Trip Report: Elochoman River - Jan 2018 - 650 cfs
A No Go on the Elochoman
Submitted by Tom Riggs
“NO JAKE” That is what the sign said on the pole as we were driving up the Elochoman River Road to do an exploratory run down this little known stream in southwest Washington. Brent, Doug, and I all looked at our Jake in the back seat of the shuttle pick up and said “looks like you can’t go”. The people who made the sign should have completed it with “NO DOUG, and NO BRENT” as we were to find out later that day.
American Whitewater has very limited information on the Elochoman and the guidebooks have even less, so in November I decided to take a drive up the watershed to look at a potential new run for me and most likely a new run for any of my gullible boating partners. On the road scout I crossed over the first concrete bridge and saw a nice gravel bar that had vehicle access and looked to be an obvious take out but was on private land so I continued up the road to the Department of Natural Resources, DNR, wayside next to the Elochoman Valley fire station.

- **MATERIAL SUPPLIED**
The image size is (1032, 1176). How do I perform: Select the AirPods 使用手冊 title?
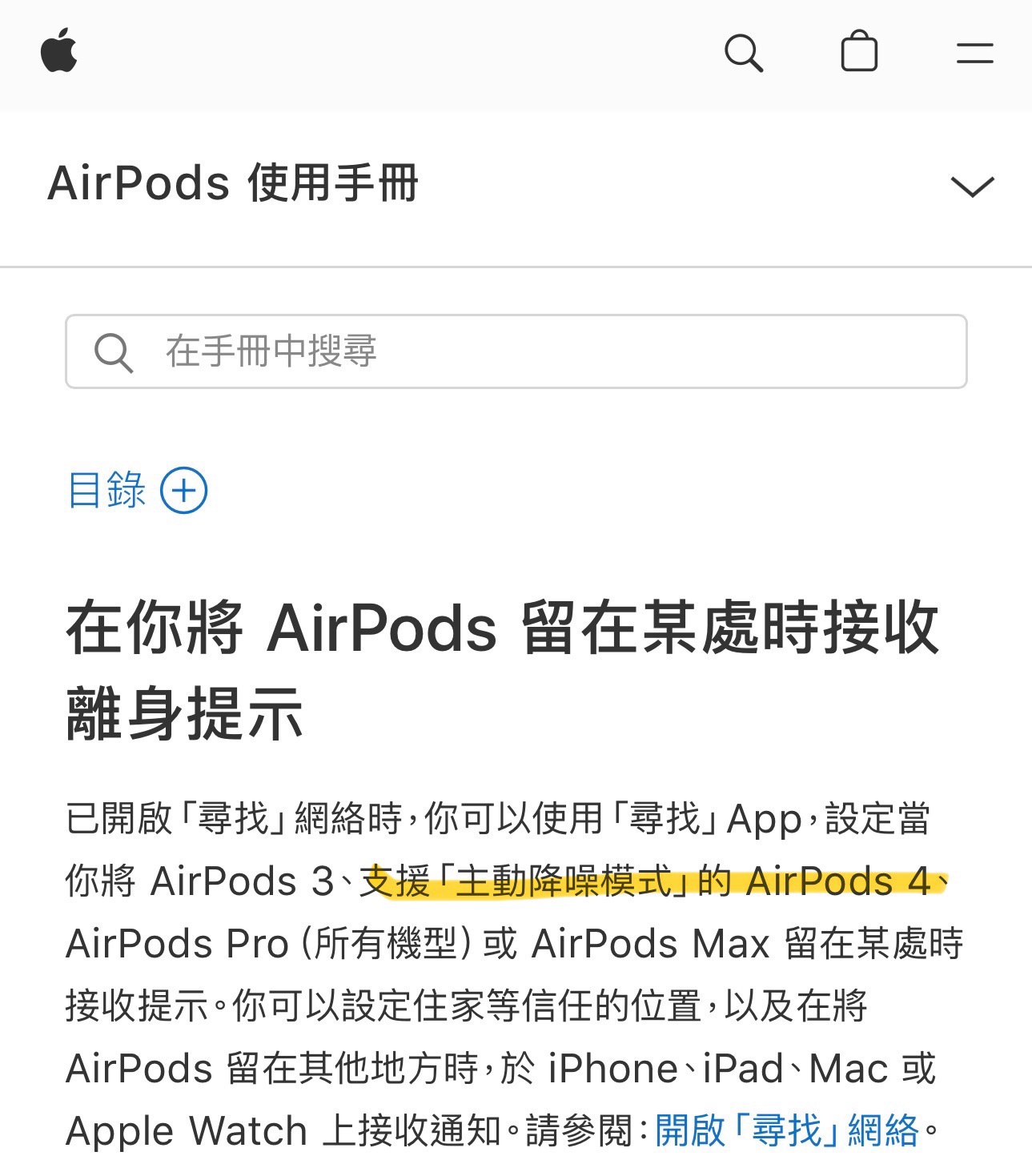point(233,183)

--

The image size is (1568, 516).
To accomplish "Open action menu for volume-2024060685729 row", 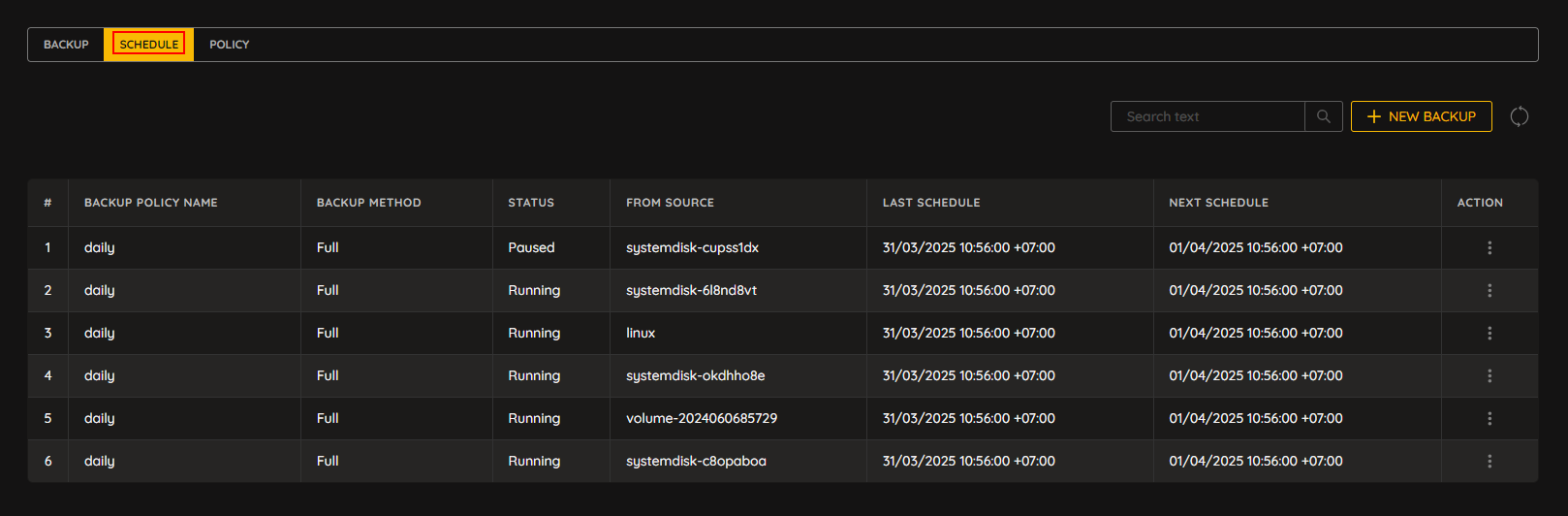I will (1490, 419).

- **DO THIS**
Can you shorten the paragraph of the Elochoman trip report that begins "American Whitewater has very limited information" while keeping its main facts? You won't need the listing for this.

- **PROBLEM SOLUTION**
With little information on the Elochoman from American Whitewater and even less in guidebooks, I drove up the watershed in November to scout a possible new run. Past the first concrete bridge, I found a gravel bar with vehicle access that looked like an obvious take out, but it was on private land. So I kept going to the Department of Natural Resources (DNR) wayside next to the Elochoman Valley fire station.